GM Named For Las Vegas' NHL Expansion Team

Steve Marcus

George McPhee speaks after being named general manager of Las Vegas’ NHL expansion team during a news conference at the T-Mobile Arena Wednesday, July 13, 2016. McPhee is a former general manager of the NHL’s Washington Capitals.

GM Named for Las Vegas' NHL Team

George McPhee, left , speaks with Bill Foley, the owner of Las Vegas' NHL expansion team, after McPhee was announced as general manager of the expansion team during a news conference at the T-Mobile Arena Wednesday, July 13, 2016. McPhee is a former general manager of the NHL's Washington Capitals. Launch slideshow »

At his introductory news conference on Wednesday, George McPhee took a page out of the UNLV coaching textbook. When asked about style of play, the general manager of Las Vegas’ first major-league pro franchise promised just short of putting the runnin’ back in Runnin’ Rebels.

“We’ll play a brand of hockey that people like.
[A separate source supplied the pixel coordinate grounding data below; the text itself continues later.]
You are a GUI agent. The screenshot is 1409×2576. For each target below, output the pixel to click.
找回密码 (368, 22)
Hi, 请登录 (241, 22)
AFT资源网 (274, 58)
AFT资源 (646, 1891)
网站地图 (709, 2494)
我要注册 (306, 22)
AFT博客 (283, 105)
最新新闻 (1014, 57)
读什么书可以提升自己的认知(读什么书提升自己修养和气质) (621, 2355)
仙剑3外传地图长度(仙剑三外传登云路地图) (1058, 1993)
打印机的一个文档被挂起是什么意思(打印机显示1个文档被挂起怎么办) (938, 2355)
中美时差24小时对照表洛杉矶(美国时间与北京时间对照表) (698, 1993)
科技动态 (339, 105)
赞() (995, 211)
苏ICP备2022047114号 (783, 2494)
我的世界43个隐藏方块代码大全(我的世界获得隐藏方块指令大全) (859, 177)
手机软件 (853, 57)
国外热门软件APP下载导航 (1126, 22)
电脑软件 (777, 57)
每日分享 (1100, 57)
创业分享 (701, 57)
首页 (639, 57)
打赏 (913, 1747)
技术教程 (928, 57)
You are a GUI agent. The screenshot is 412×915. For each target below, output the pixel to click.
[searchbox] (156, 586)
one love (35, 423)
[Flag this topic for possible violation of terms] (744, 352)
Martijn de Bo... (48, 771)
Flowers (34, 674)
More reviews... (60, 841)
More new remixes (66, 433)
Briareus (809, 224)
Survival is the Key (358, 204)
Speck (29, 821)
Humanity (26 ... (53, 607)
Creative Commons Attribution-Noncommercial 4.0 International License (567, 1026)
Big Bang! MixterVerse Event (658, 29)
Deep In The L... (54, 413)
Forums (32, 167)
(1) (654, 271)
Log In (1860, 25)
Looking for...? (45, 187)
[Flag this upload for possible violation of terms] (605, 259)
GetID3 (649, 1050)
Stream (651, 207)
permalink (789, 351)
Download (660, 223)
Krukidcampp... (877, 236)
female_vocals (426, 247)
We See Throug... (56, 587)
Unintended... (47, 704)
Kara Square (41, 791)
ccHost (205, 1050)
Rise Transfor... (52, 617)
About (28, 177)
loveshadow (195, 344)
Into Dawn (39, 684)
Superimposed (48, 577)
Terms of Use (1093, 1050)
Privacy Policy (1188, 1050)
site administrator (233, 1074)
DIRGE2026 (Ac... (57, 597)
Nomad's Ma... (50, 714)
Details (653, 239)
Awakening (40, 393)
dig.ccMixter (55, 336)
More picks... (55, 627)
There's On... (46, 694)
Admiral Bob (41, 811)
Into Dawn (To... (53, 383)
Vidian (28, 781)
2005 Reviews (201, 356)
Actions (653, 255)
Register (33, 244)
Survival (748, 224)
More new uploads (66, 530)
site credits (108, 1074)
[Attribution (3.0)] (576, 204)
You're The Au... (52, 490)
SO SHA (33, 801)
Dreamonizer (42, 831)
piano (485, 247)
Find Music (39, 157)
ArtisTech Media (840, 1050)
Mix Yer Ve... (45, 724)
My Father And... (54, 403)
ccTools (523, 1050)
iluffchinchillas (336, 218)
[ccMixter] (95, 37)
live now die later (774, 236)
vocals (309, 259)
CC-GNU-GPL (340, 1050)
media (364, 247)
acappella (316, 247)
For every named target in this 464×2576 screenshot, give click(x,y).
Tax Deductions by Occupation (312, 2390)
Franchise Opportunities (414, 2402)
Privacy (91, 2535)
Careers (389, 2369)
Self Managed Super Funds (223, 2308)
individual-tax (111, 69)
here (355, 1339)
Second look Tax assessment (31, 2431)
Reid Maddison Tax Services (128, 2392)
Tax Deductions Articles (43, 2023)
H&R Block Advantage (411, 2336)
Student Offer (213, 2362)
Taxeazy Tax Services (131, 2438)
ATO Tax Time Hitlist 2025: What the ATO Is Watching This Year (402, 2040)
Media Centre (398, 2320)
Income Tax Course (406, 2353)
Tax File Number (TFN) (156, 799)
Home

I’ve never enjoyed the sit-back style of hockey,” said McPhee, who was the Washington Capitals general manager for 17 years. “We’ll be a team that’s attacking all the time and pressuring pucks all over the ice.”

As franchise owner Bill Foley keeps working on securing a team name for the NHL’s 31st franchise, McPhee shed some light on the ideals and philosophies that will be the backbone of Vegas’ hockey team. Here are a few excerpts from McPhee’s comments:

On the differences between rebuilding a team and starting with an expansion franchise …

In some ways I like this situation a lot better. Historically, you take over a team that needs work and you have to dig out from under some bad contracts or players that aren’t getting the job done and you have to make changes to the staff. If it has to be done it has to be done, but it’s negative fun. Here you’re coming in and it’s a clean slate and you get to pick everyone in the organization. I’m looking forward to that. In some ways this is what every GM wants to experience at some point in their career.

On what they’re looking for in a coach …

We can take our time with that, but a coach has to be a lot of things. Obviously he has to know the technical packages, know his Xs and Os, but it goes beyond that. A coach has to be someone who deep down in his soul is a really confident person, really believes in what he’s doing. Certainly he has to understand the game, but for me it has to be someone that the players respect and like and want to win for. Someone who cares about the players and they care about him. The players will do what they’re told, but you want them to want to do it for the coach and for themselves.

On any concerns about potential distractions having a franchise based in Las Vegas …

If we get the right players they’re going to be focused on being great players and doing every single thing in their lives to be a great player. How they carry themselves, how they walk, how they talk, how they dress, how they present themselves in the community, how they help in the community. Those are the kind of guys we want. There are distractions everywhere, but your performance is based on you and if you let something or someone get in the way of that, that’s your fault and we’ve got the wrong guy. We’ll be getting the right guys. If you want to get into trouble there are lots of places to get into trouble in this league.

On what the Las Vegas franchise will offer to free agents …

I think a lot of people are going to want to play here. This is really an exciting town that has a lot to offer. This arena is fabulous, I’ve seen where the practice facility is going to go up; it’s a great place to develop future NHL players. It’s really important that all of these things are lined up: the rink, the practice rink, a place to live, how easy it is to get back and forth. That matters to players. Obviously the climate is fantastic and no state income tax matters. That helps.

On how they want to manage the salary cap, which is expected to be $73 million in 2016-17 and a little higher in 2017-18 …

We want to have the best salary cap management in the league. At my past job, one of the reasons that team was a really good team is we didn’t have cap issues. We did the right things, we did smart contracts and signed good players. And players who wanted too much money, we let them walk. You can survive the loss of a player, you can’t survive a bad contract. You can’t let dead money or pay-it-forward schemes or anything like that get in the way of what you’re trying to do. You manage the cap properly, you can manage people properly and you’ll have a good team.